____ Selected extract

The story begins as Olivia is to pick up Jesse and Beulah to drive them to the association meeting. As Olivia explains, these were important events for the Woottens. This Sunday morning of 1969 was more important than most in that Postell was to preach at 11:00 A.M., followed by the dinner hour. Olivia and her husband John drove Beulah to the church, which by then was already very crowded. When Postell finished preaching, as was the custom, the congregation stood to sing as they waited to shake hands with him.
As the congregation began to sing, Beulah made her way through the crowd and was able to get to Postell and hug him. At that moment, she was overcome with ecstasy and began to shout. Filled with the holy spirit, her heart stopped and she fell dead.
As the story unfolds, fragment by fragment, we see how deeply family members share the sense of awe at Beulah's fulfillment of her wish to "die a-shoutin'." She routinely prayed that this would be the way she left this world, without suffering. As Philip puts it, "You've got to be proud of it. Not many get what they wanted-to die a-shoutin' would be the best way in the world to go."
Beulah's story resonates with Sacred Harp values and gives us a definitive glimpse at the personal connection singers feel with the song texts. The phrase "die a shouting" is familiar to singers from the opening line of "New Harmony" (page 406):
I want to live a Christian here,
I want to die a shouting,
I want to feel my Saviour near,
While soul and body's parting.
It is also the source for the inscribed commemoration on Beulah's gravestone-"I want to live a Christian here and die a shouting." But this is a commemoration already inscribed in the music, one which anticipates death and gives life meaning and structure.

________
____ Dataset content

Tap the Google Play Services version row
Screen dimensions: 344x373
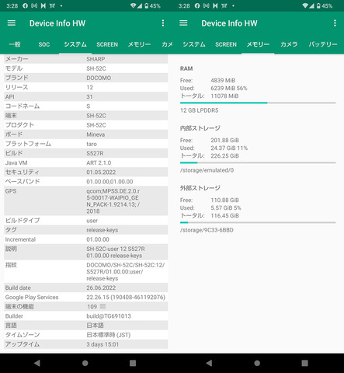[x=85, y=297]
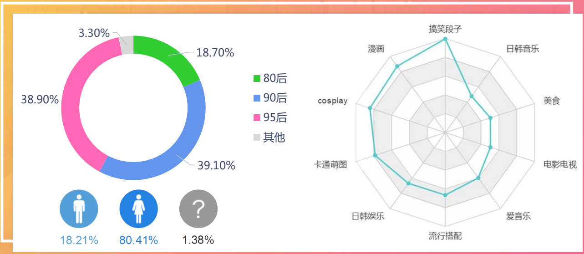Click the unknown gender question mark icon

198,208
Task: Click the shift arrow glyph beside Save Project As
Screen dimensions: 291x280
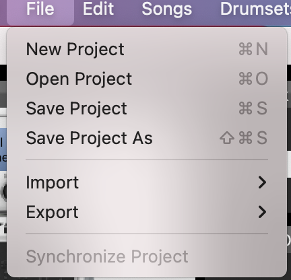Action: [x=227, y=138]
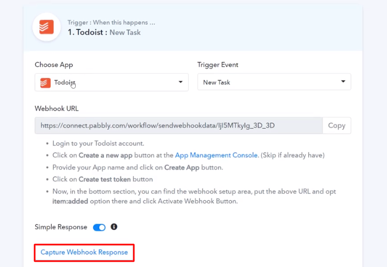Viewport: 387px width, 267px height.
Task: Click the "Simple Response" label text
Action: click(x=61, y=227)
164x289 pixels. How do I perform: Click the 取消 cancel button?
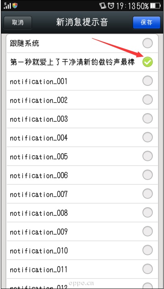pos(18,23)
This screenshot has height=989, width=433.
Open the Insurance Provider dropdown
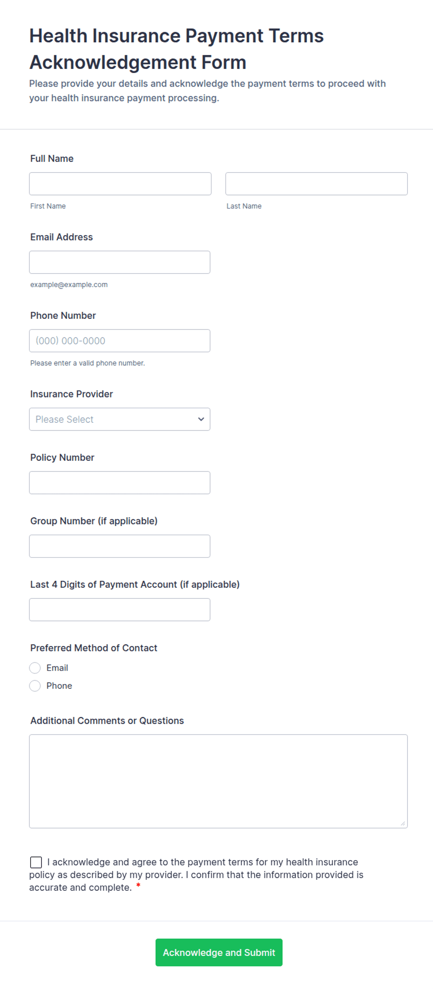(120, 419)
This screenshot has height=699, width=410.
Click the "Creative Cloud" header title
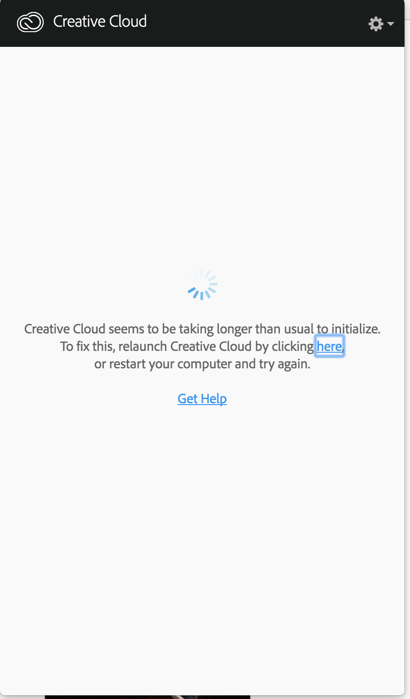[x=100, y=22]
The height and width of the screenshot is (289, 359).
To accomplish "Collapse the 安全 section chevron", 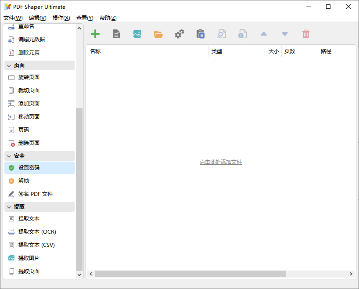I will 9,156.
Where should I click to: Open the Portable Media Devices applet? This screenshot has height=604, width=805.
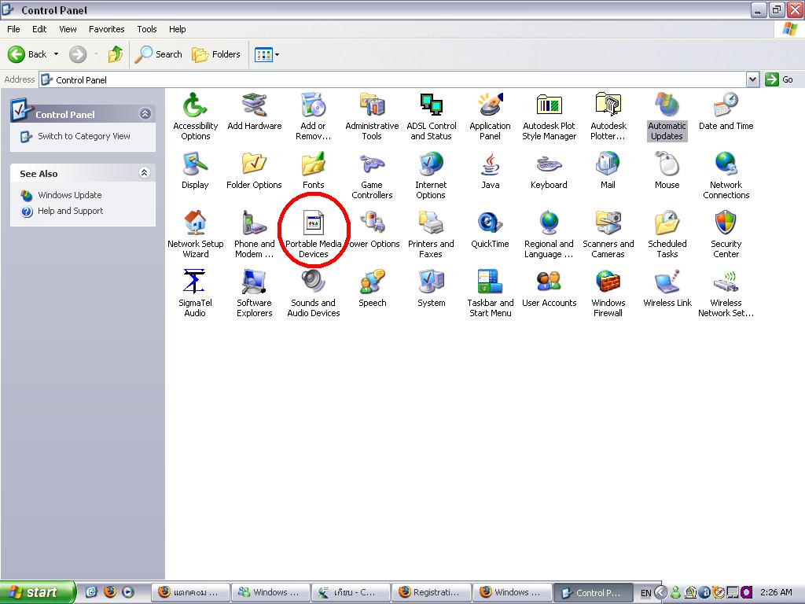coord(313,234)
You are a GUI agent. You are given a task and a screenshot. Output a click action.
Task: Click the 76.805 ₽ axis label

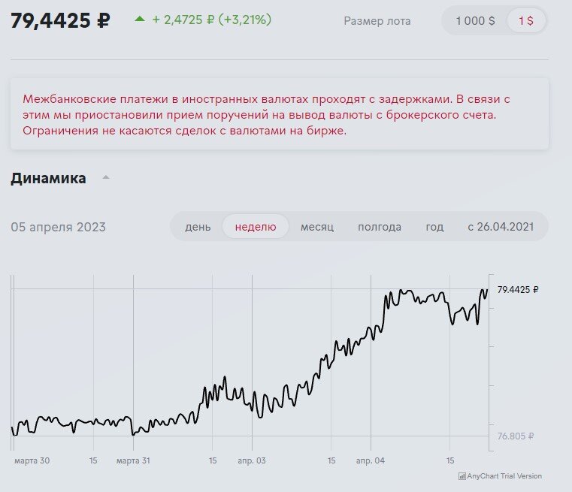pos(516,436)
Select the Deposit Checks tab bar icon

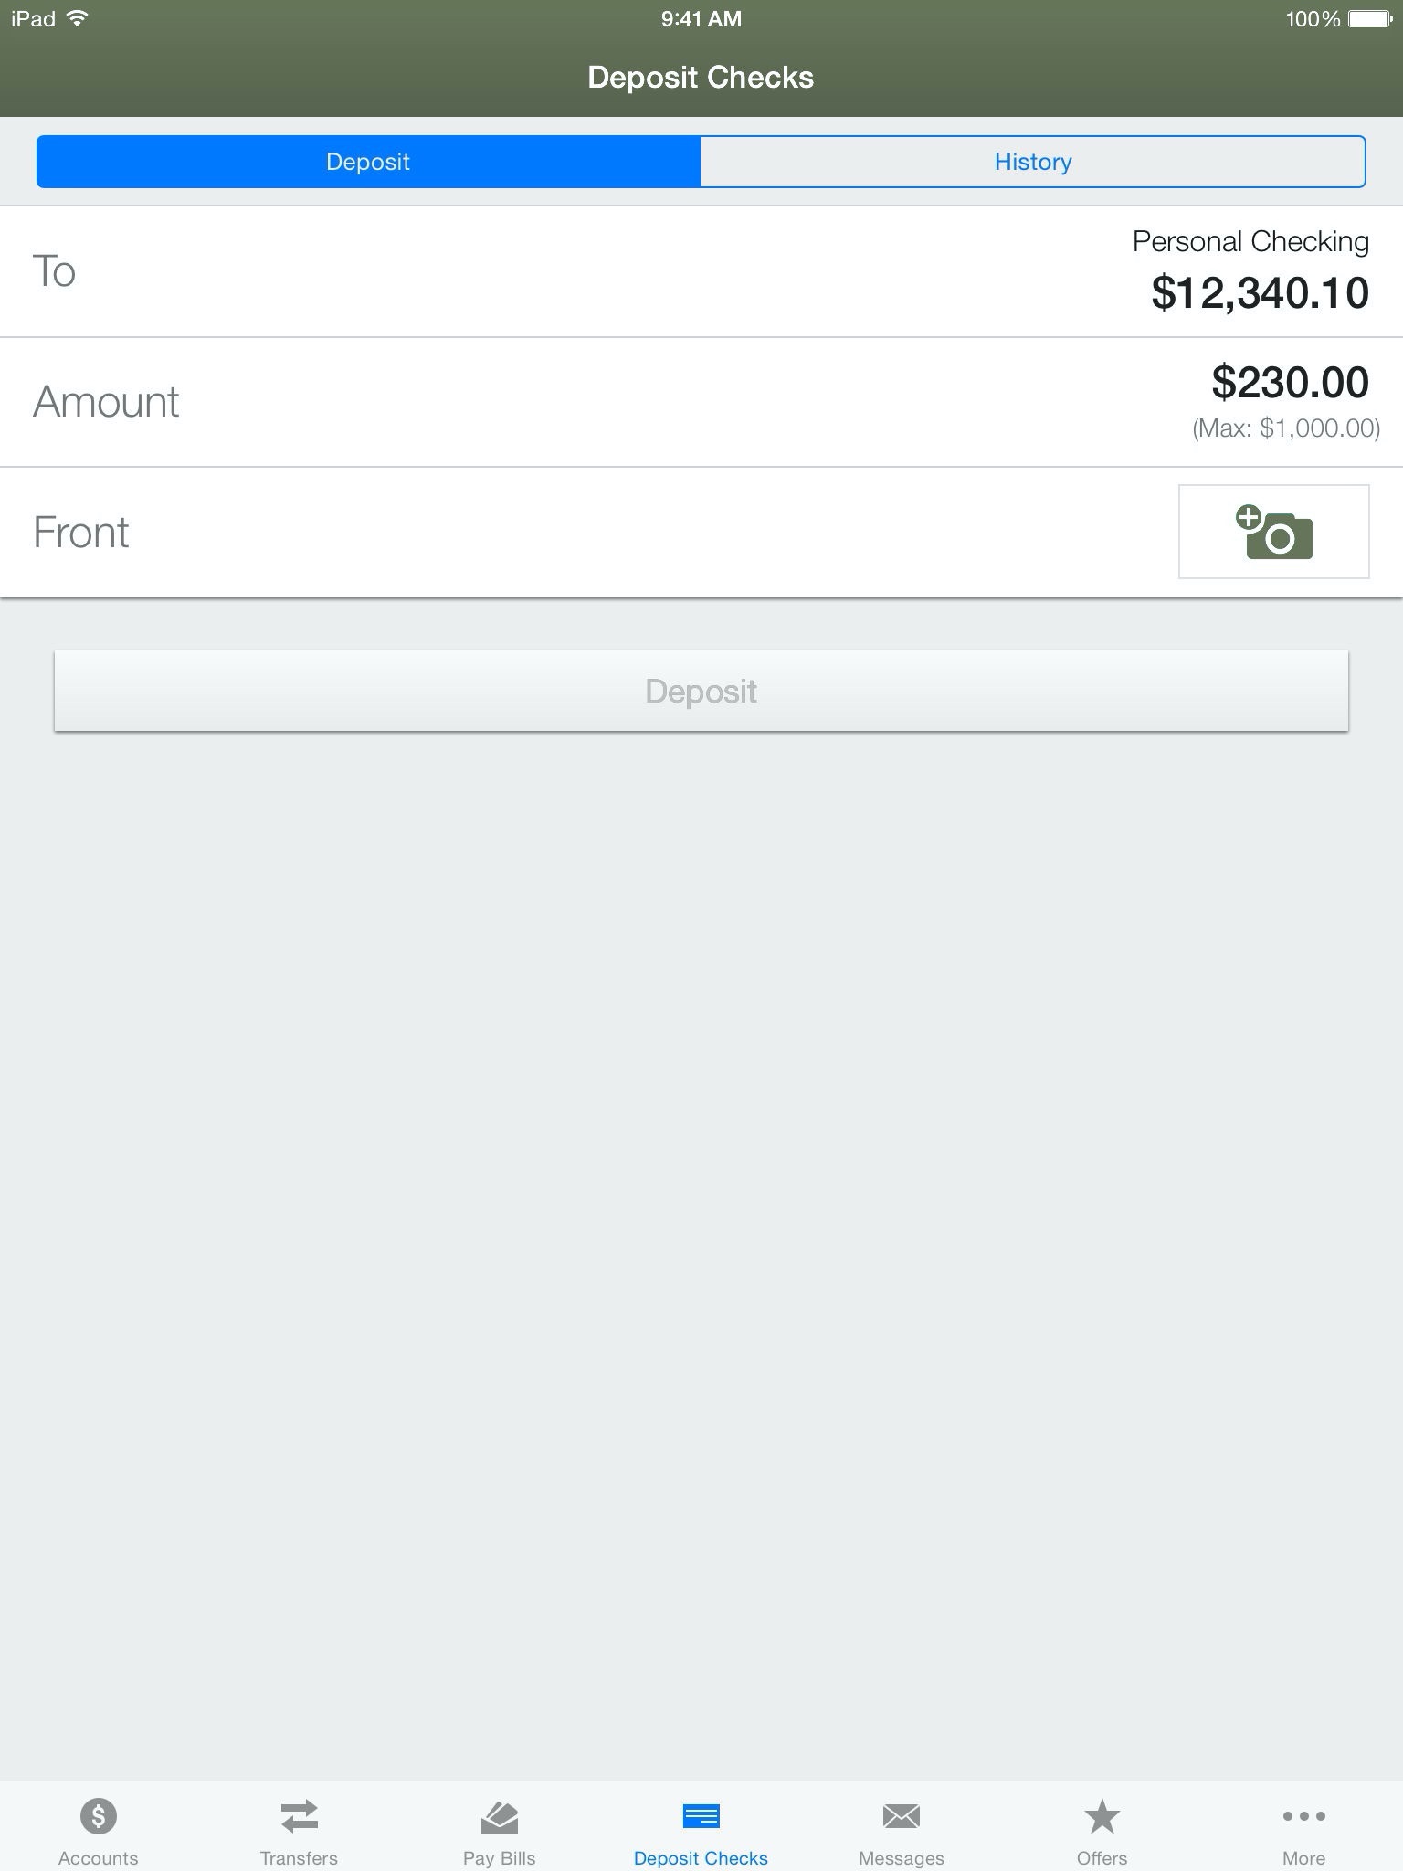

________

#### Assigned task 1
According to the passage about Beulah's death, why does Philip say the family has "got to be proud of it"? Answer in one to three sentences.
#### Assigned task 2
Reproduce word for word the part of the passage about Beulah's death between "Beulah's story resonates" and "meaning and structure.", inclusive.
The records are separate from the passage about Beulah's death and stand on their own.

#### Answer space 1
Beulah had routinely prayed to leave this world by dying "a-shoutin'," without suffering, and that is how she died. Philip says few people get what they wanted, and dying that way would be the best way to go.

#### Answer space 2
Beulah's story resonates with Sacred Harp values and gives us a definitive glimpse at the personal connection singers feel with the song texts. The phrase "die a shouting" is familiar to singers from the opening line of "New Harmony" (page 406):
I want to live a Christian here,
I want to die a shouting,
I want to feel my Saviour near,
While soul and body's parting.
It is also the source for the inscribed commemoration on Beulah's gravestone-"I want to live a Christian here and die a shouting." But this is a commemoration already inscribed in the music, one which anticipates death and gives life meaning and structure.